» What the task requires: Pull out every line in the records that contains the string "green". Case counts.

Entries from a dataset:
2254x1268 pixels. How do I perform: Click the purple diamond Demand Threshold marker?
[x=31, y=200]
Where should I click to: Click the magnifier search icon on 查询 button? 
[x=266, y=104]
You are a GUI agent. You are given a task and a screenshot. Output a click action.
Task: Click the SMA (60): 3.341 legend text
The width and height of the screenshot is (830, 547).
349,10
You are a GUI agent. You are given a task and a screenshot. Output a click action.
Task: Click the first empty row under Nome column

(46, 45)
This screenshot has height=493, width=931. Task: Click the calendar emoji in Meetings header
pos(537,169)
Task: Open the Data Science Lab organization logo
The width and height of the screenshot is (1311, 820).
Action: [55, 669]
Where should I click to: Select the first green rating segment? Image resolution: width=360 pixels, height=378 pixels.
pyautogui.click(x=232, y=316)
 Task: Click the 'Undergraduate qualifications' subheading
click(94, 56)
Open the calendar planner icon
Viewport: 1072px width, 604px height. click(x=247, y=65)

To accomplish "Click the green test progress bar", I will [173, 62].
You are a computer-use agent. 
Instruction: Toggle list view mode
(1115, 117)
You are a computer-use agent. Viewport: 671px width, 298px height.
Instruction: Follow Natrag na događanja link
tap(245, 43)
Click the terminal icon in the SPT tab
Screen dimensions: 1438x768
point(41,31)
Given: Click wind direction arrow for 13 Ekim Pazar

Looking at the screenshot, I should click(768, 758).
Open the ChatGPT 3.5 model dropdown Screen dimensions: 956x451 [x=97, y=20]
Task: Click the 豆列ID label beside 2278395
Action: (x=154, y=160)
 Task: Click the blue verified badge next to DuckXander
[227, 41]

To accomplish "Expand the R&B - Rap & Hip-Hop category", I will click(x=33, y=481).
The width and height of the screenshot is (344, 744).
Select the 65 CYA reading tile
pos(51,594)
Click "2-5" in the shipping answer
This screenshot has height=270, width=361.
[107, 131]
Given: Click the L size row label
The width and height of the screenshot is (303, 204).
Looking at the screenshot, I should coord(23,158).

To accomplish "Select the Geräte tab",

» Response to the exercise:
Where should I click to: Select the first green rating segment? Image resolution: width=360 pixels, height=378 pixels.
To accomplish "Click the green test progress bar", I will [173, 62].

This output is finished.